Trabajo Práctico Final de Procesamiento de Señales Biomédicas
Consigna:
Tema 1 - CLASIFICADOR DE ESTADOS DEL SUEÑO
En base a los datos de polisomnografía MIT/BIH generar un clasificador de estados del sueño a partir de los datos de ECG correspondientes a cada paciente. Los datos corresponden a 18 registros. Los sujetos son varones de entre 32 y 56 años; y sus pesos varían entre 89 y 152 kg (peso promedio 119 kg). Los registros slp01a y slp01b son segmentos del mismo paciente, pero slp02a y slp02b son de sujetos distintos. Los demás corresponden todos a distintos pacientes. En todos los registros van a encontrar con una señal de ECG, una de presión arterial invasiva, una de EEG y una señal de respiración. En algunos registros también se incluye otras señales como la señal de esfuerzo respiratorio, el electrooculograma (EOG), una señal de volumen sistólico y una señal de oxímetro del lóbulo de la oreja.
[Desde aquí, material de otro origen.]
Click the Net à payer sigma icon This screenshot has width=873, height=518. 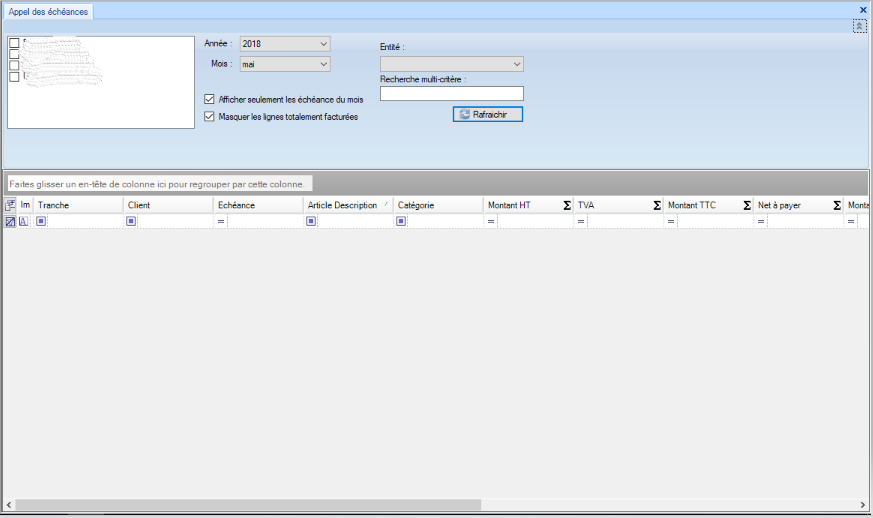pos(837,205)
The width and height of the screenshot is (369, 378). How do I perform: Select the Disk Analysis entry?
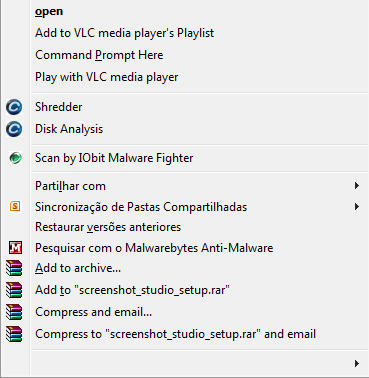tap(69, 129)
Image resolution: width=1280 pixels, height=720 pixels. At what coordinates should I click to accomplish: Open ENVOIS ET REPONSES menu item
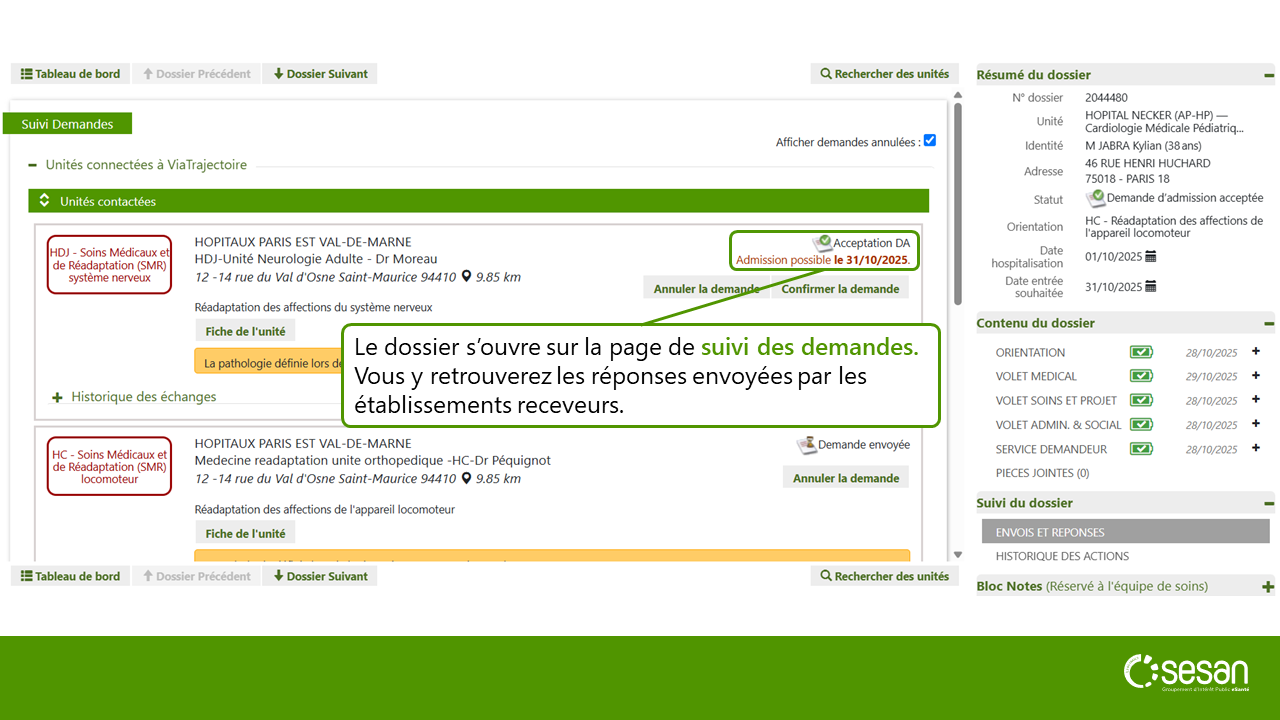[x=1050, y=532]
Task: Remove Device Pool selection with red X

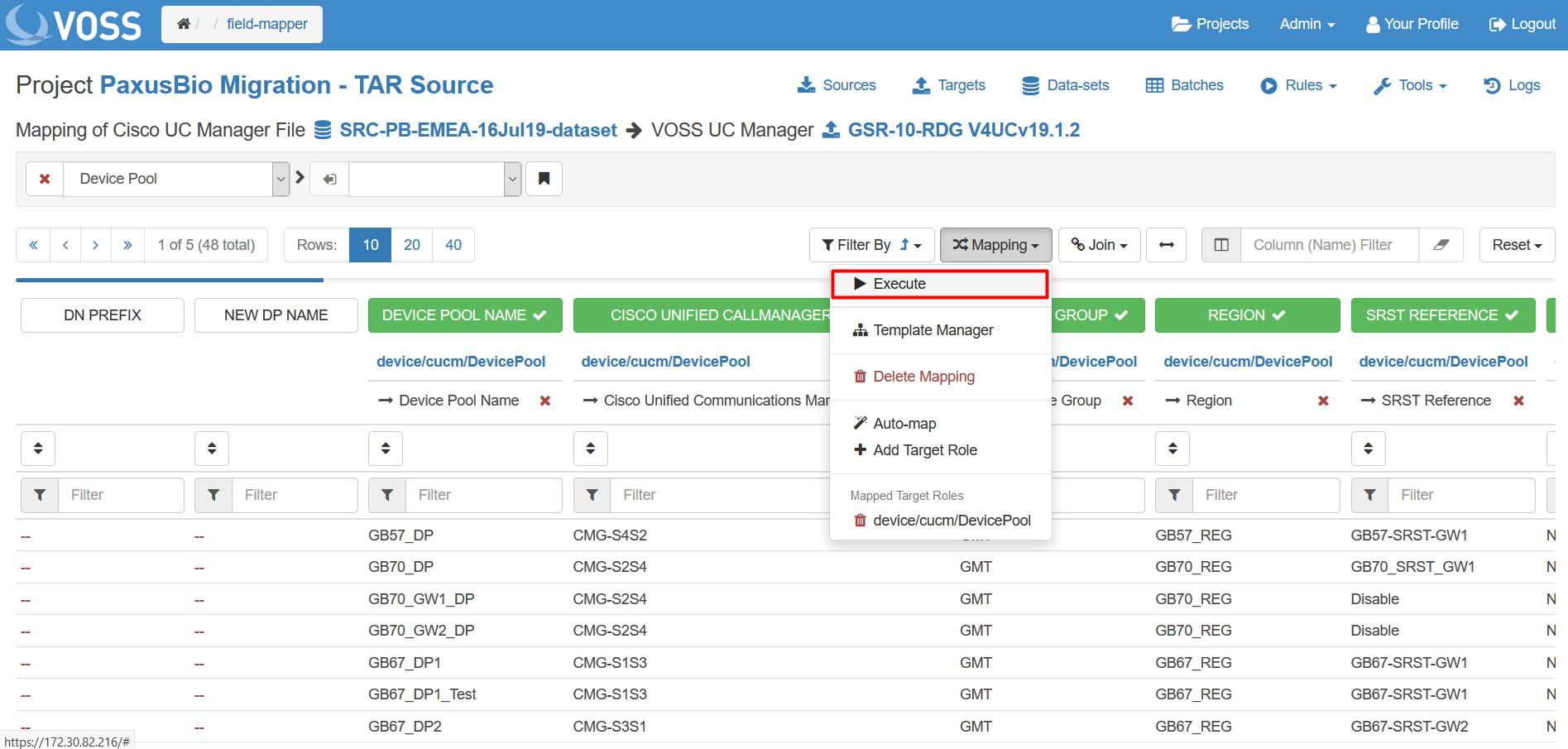Action: pos(45,179)
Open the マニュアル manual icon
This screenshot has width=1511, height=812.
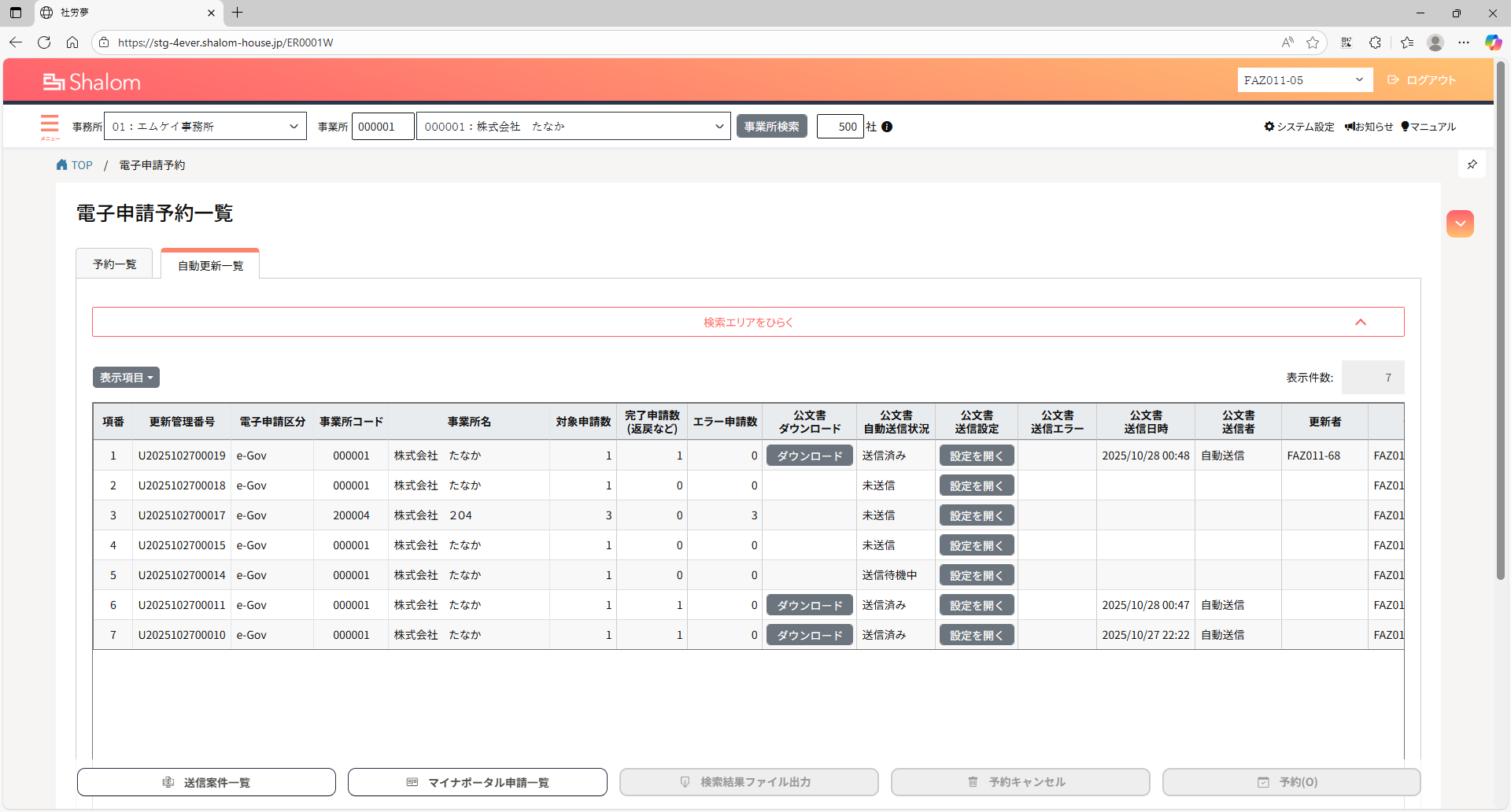(1406, 127)
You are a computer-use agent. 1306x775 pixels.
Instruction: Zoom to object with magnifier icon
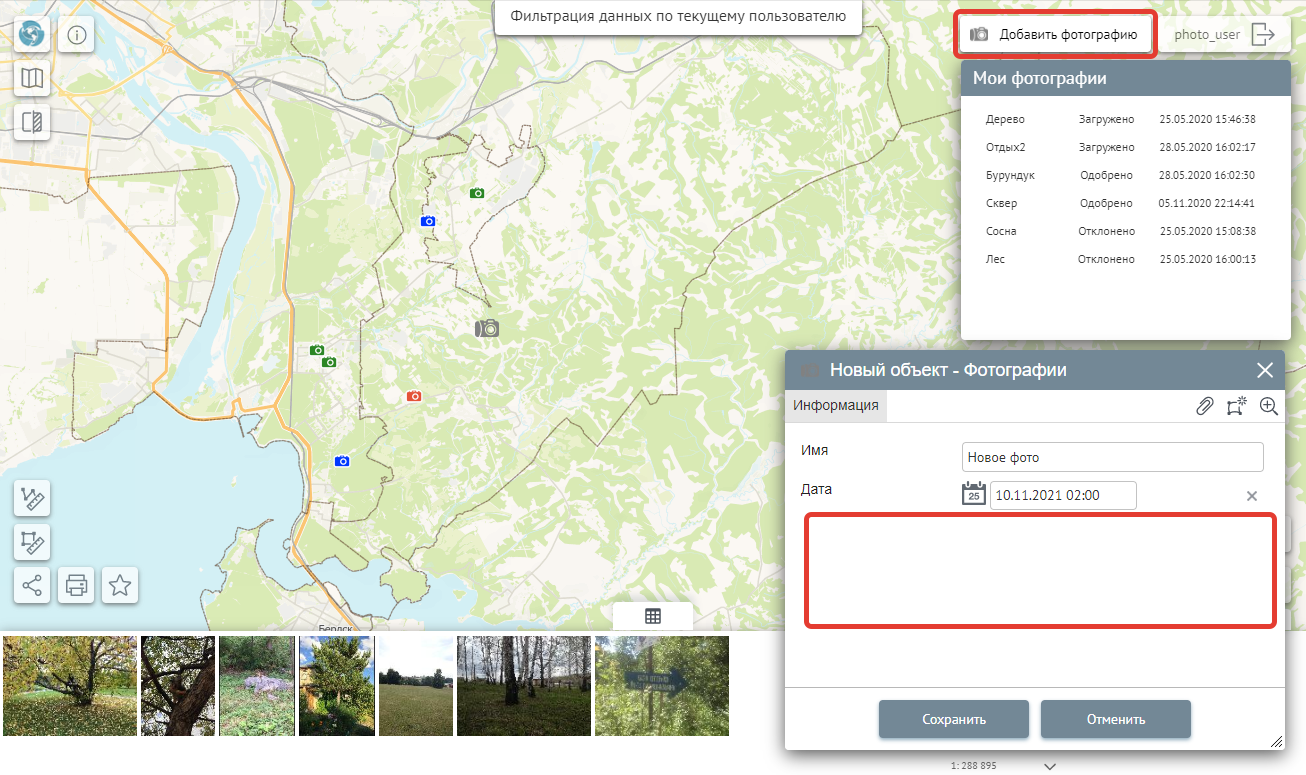coord(1269,406)
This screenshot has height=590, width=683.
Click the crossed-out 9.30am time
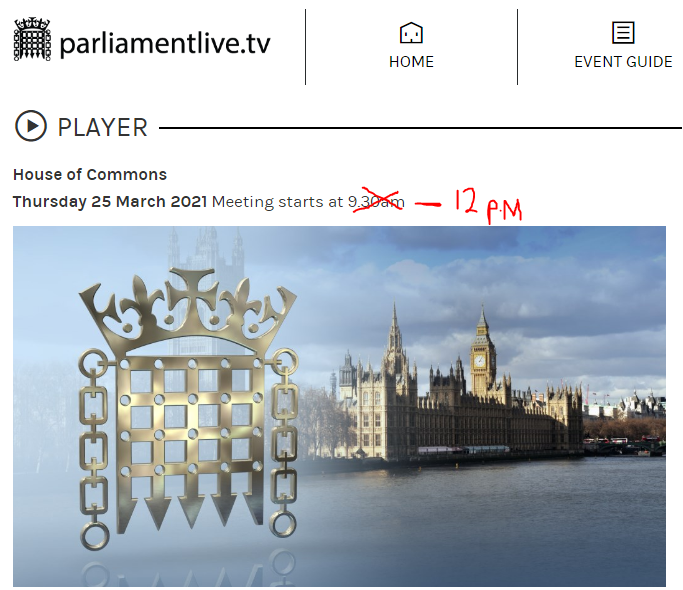(x=376, y=201)
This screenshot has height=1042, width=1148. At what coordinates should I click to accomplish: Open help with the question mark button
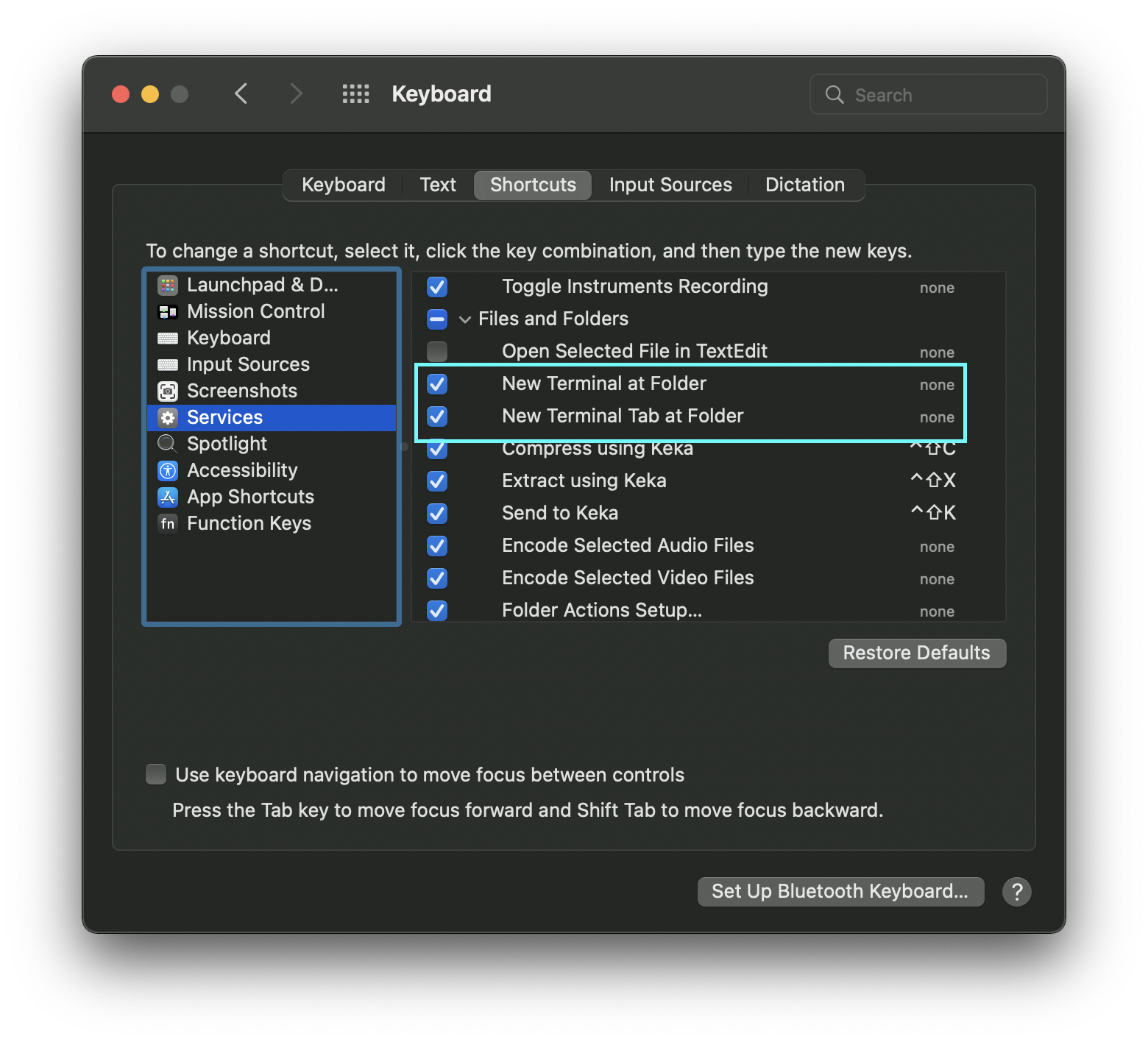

Todas las señales fisiológicas fueron muestreadas a una frecuencia de 250 Hz.
A partir de las señales de ECG deberán hallar los intervalos RR. Tengan en cuenta aquí que si la serie temporal del intervalo RR contiene ruido, afectará negativamente a los resultados. Por lo tanto, para eliminarlo, deberán realizar un prepocesado acorde de las señales y los datos RR. Luego deberán extraer las características en el domino del tiempo y de frecuencia a tener en cuenta para la clasificación.
Características en el dominio del tiempo:
Analizar la variación de los intervalos RR utilizando métodos estadísticos para caracterizar la VFC. Extraer tres características en el dominio del tiempo: la media, la desviación estándar (SD) y la RMSSD (la raíz cuadrada media de las diferencias sucesivas entre ciclos normales adyacentes) de los intervalos RR.
Características en el dominio de las frecuencias:
Aquí deberán comparar los tres algoritmos vistos en clase para estimar la densidad espectral de potencia de los intervalos RR: el algoritmo de transformada rápida de Fourier (FFT), el método autorregresivo (AR) y el periodograma de Lomb (LS) para el análisis de la Variabilidad de la Frecuencia Cardiaca (VFC). Se propone que extraigan las siguientes características a partir de cada método mensionados: la relación LF-HF representada como LF/HF y LFn y HFn.
Finalmente, a partir de estos seis atributos deberán obtener un algoritmo que les permita clasificar las etapas del sueño a partir de los datos de ECG y compara la eficiencia de los métodos utilizados para el análisis espectral de la VFC.